The economy is screwed but it’s the environment that should be our long term concern – it’s our future or lack thereof. Al Dean looks at how it’s being used, maybe abused, and how green issues link to software use.
Sustainability. Green. Design for the Environment. Big subject isn’t it? One that is on everyone’s lips, mind and drawing boards. The fact is we’ve been running the planet into the ground for decades, if not centuries, and our careless, destructive past is catching up with us and catching up fast.
The environmental debate takes in all types of people and positions. There are the green activists as well as the green sceptics. There are those that say things can be improved if we act now (and who’d have thought it would be Al Gore) and those that say we’re all doomed whatever happens. So what’s any of this got to do with 3D technologies? The answer is: plenty. If you look at a lot of the environmental problems we face, then the product development community has had a big hand in the current state of affairs. New products get churned out every year to create more revenue, whether the product family, or consumers, actually need it.
…without formal answers to even the most basic of questions, how can the design community start to take advantage of the tools they have at hand?
This is something that we explore in two articles this month, with Allan Cochinov, chief editor of Core77.com, putting forth his manifesto for sustainable design, and Stephen Holmes talks to the team behind a chair that manages to look pretty damned slick while making the most of material that would have become landfill.
The latter came about after SolidWorks issued a press release about its design. As part of that press release, I noticed a quote from SolidWorks that reads, “By combining quality, style, and affordability with low carbon footprint, the Reee chair project demonstrates that sustainable design also makes good business sense.” The phrase ‘low carbon footprint’ leapt out at me as the perfect example of what I want to discuss in this month’s comment.
The Reee Chair is an incredible product. The idea that the team tracked down a single source but second-use recycled material to produce a fantastic piece of work deserves real appreciation and I take off my hat to them without equivocation. It’s manufactured from plastics already used in a product that’s been shipped all over the world, been through one lifecycle and is now on its second life.
There are many definitions of carbon footprint, but the overriding theme is that it’s a calculation of the amount of carbon dioxide and other greenhouse gases emitted by a human activity or accumulated over the entire lifecycle of a product.

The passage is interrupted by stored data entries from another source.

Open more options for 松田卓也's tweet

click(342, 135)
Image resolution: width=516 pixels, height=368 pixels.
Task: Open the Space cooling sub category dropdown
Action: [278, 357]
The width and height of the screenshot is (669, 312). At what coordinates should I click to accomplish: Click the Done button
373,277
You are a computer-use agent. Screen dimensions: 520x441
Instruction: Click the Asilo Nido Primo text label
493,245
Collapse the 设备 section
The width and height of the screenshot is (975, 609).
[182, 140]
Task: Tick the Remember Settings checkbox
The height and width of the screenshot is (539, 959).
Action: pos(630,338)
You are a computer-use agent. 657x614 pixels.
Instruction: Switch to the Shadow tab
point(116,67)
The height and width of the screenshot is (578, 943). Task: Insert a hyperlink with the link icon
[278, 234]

Essentially, you track everything from the mineral extraction through refinement, shipping, production, in use and after life decommissioning and disposal. Now, the plastics used in the REEE chair are good for the environment as they are recycled, but do they have a low carbon footprint? I suspect they don’t – others might argue.
But then this is half of the problem. If none of the available information on product design and sustainability is fixed, very little is defined, nothing is decided upon and without formal answers to even the most basic of questions, how can the design community start to take advantage of the tools they have at hand? Perhaps it is time to sit and cut through the hyperbole, through the noise and to make decisions about the products we design, produce and sell. Gather some data and start to use it as part of the product development process.

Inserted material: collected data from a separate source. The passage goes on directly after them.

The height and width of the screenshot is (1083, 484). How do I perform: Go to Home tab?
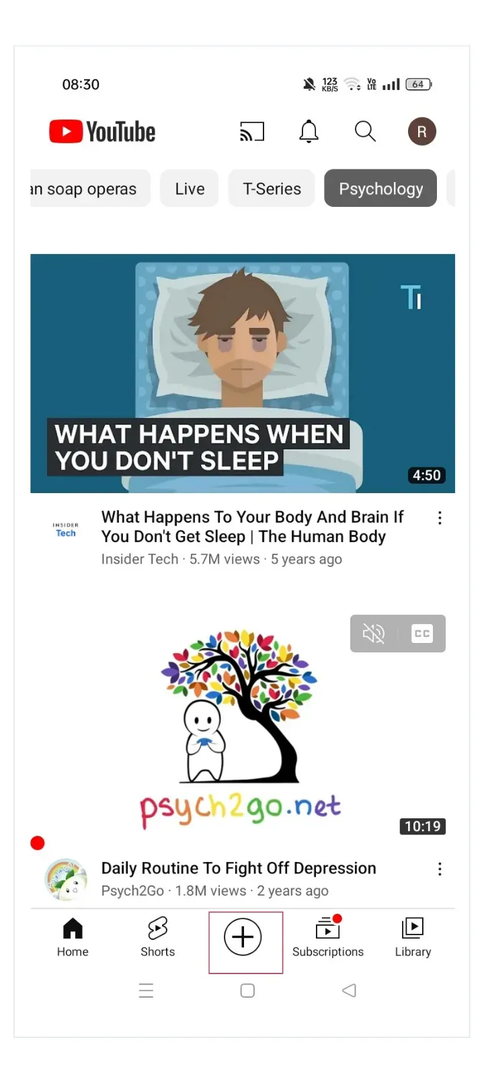[73, 937]
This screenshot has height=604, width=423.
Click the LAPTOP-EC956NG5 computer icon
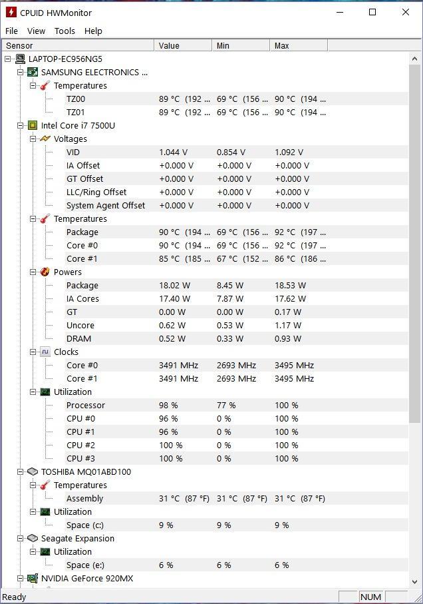(20, 59)
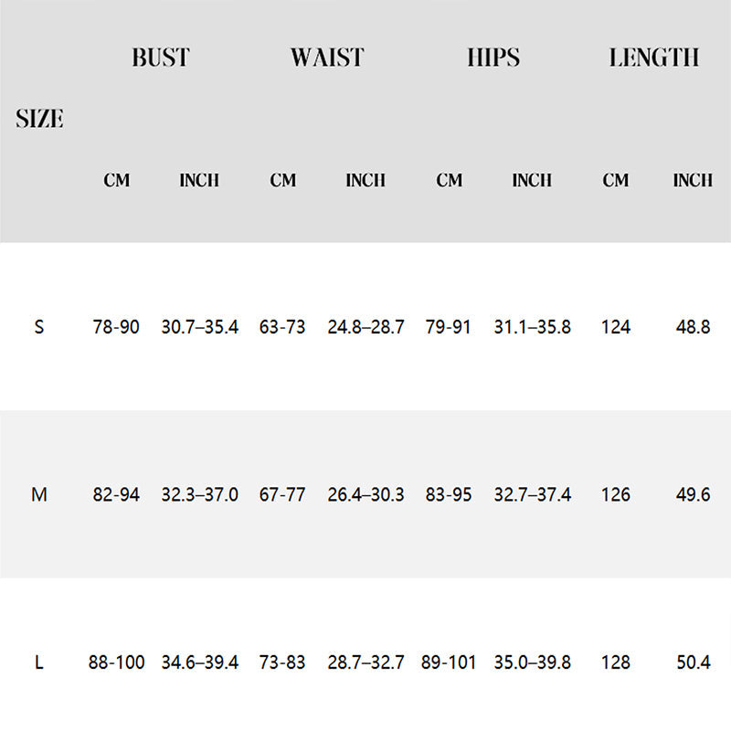Click waist inch value 24.8–28.7

[366, 326]
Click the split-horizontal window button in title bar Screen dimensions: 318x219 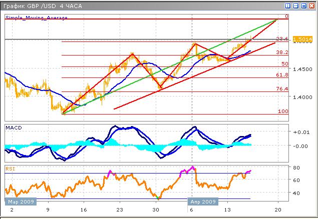296,5
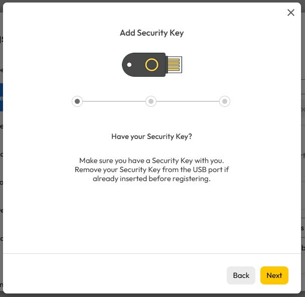Click the dark overlay strip below the dialog

point(151,295)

This is why I was so keen to run Allan’s Manifesto for Sustainability. I’m a huge fan of core77.com and have even contributed a little over the years. To see someone take a stand and start a discussion of the new rules for design in this eco-conscious environment, takes a brave soul. More than that; read the words and it makes sense, perfect sense.
What we don’t need, but I suspect is already too late, is for green issues to become the next bandwagon, the next big thing. We can’t afford for people to misconstrue the meaning of critical aspects, measures and factors. There has to be some clarity to what’s going on. Only then can we start to build on that solid foundation of knowledge, rather than guess work and misunderstanding.
A good example of this lack of information is the Sustainable Materials Assistant for Inventor, which Autodesk released onto its Labs web-site a little while ago. The plug-in claims to help “manufacturers make more responsible material choices that can reduce their product’s environmental impact.” In reality, it extended the library database within Inventor to include toxicity, carbon footprint and recyclability among other things. It allows users to extract reports on parts and assemblies, but one thing is missing – the values that go into those fields.
To solve this, Autodesk has signed up with Sustainable Minds, an outfit that is developing a set of web-based software that does exactly that; fill in that information that’s very hard to obtain. The good news is that Sustainable Minds also has partnerships with SolidWorks and PTC as well and I’m sure others are knocking at its door. The company’s offering is due to launch into Beta at some point very soon, so stay tuned – in fact, I’d recommend subscribing to their updates and a mooch around the web-site, there’s a lot of interesting information there.
Sustainability is a big word (capital B, capital I and G) and one that’s not going to go away, but if we are to make a difference, there has to be more understanding of what’s involved, less hyperbole and more effort concentrated on making useful, live and up to date information available to the design community, rather than just trot out a well-worn phrase because it sounds hip. You dig?